Samuel era um cara de bem com a vida. Economista de mão cheia, estava no esplendor de seus 50 anos, completando bodas de prata com a esposa, e prestes a casar sua filha primogênita. Nunca teve nada a reclamar da vida, a não ser o distanciamento entre ele e seu pai, os dois nunca de deram lá muito bem, mas também não chegaram a deixar de se falarem, terem rusgas, nada disso. Tinham visões de mundo contrastantes apenas. Seus pais se divorciaram cerca de quinze anos atrás, após uma relação conturbada. Sua mãe, dona Lourdes, era aquela mulher guerreira, que sempre fez tudo pela família, e a partir de certa idade começa a cuidar mais da saúde, viajar e curtir um pouco após anos de trabalho e dedicação doméstica. Estava com 70 anos, aposentada, com boa saúde e aparência, fazia pilates regularmente, e costurava como hobby.
No entanto, uma notícia iria balançar a vida de Samuel e família. Ele recebeu uma ligação a respeito de um acidente de ônibus, que retornava de uma excursão. Dona Lourdes estava no veículo, mas não sofreu ferimentos graves. Porém, o trauma gerado pelo capotamento teve consequências.
- Como está minha mãe, doutor???
- Bem... Samuel, seu nome né? Senhora Lourdes não teve nenhuma grave fratura, apenas algumas escoriações, e o estado clínico dela é bom, estável. Ela deu muita sorte, muita mesmo. Porém, o acidente causou um choque cerebral e atingiu o hipocampo. Entenda, ela não teve traumatismos ou danos neurológicos. Ela sofreu uma reversão memorial, algo raríssimo de acontecer. Temporariamente, ela não terá nenhuma noção do tempo presente, ou seja, o susto de vivenciar o acidente foi tão grande que ela não fará qualquer associação à vida atual, ou de alguns anos pra cá. Muito provavelmente, ela vai experenciar por alguns dias um momento muito especial e particular de sua vida, e aí não sabemos que momento será esse. Pode ser seu nascimento, o casamento, ou outra situação da juventude. Pela minha experiencia, dificilmente as pessoas reverberam para situações pós 25 anos de idade, que é quando as responsabilidades aumentam e ocorrem muitos escapismos, excessos, consumo de coisas que dão prazer, etc.

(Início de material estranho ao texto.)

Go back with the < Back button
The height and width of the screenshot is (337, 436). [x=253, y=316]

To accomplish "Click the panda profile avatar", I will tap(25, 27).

- Puxa! Isso dura quanto tempo???
- Entre 7 e 10 dias, felizmente não dura tanto. Após esse período, ela retornará ao normal.
- Deixa eu entender... durante esses dias ela viverá como se fosse uma mocinha, é isso?
- Não necessariamente. A memória dela a levará a momentos do passado, que pode ser aos 18, vinte e poucos anos. Aí depende de que período ela recordará com mais afinco, não posso prever. Um exemplo: se durante um tempo ela adorava andar de bicicleta, ela perguntará sobre bikes, vai querer andar em uma e falará de lugares que ela ia pedalando, algo do tipo. O que recomendo é: não a force a lembrar da vida atual. Isso poderá confundi-la ainda mais e retardará o retorno à normalidade.
Samuel teve que se resignar com esse diagnóstico, bem menos grave, já que o acidente deixou muitos feridos, alguns com gravidade. Não parecia algo que traria muitos transtornos. Seria até curioso saber que período ela lembraria com tanto gosto.
Durante a recuperação, ela ficou na casa dele, aos cuidados da sua esposa, Milena, e da empregada que já trabalhava com ela. Nos primeiros dias, ela ficava muito calada, mas nos dias seguintes ficou perguntando sobre uma revista que estava procurando.
- Moça (falando com a nora), estou procurando uma revistinha... você viu por aí?
- Me diga o tipo da revista, Lurdinha.
- Bem, é... deixa pra lá
- Pode falar, quem sabe encontro na banca?
- Não, não... na banca não se acha. Eu comprei na rua, num homem que vendia livros.
- Era sobre o que?
- Deixa pra lá, já disse!
Milena comentou com Samuel. Parecia que ela colecionava revistas em quadrinhos ou algo do tipo pra se lembrar dessa fase. Compraram várias pra ela ler, mas ela nem deu importância. Foi então que se deram conta: ela disse que não vendia na banca, então... era alguma revista proibida?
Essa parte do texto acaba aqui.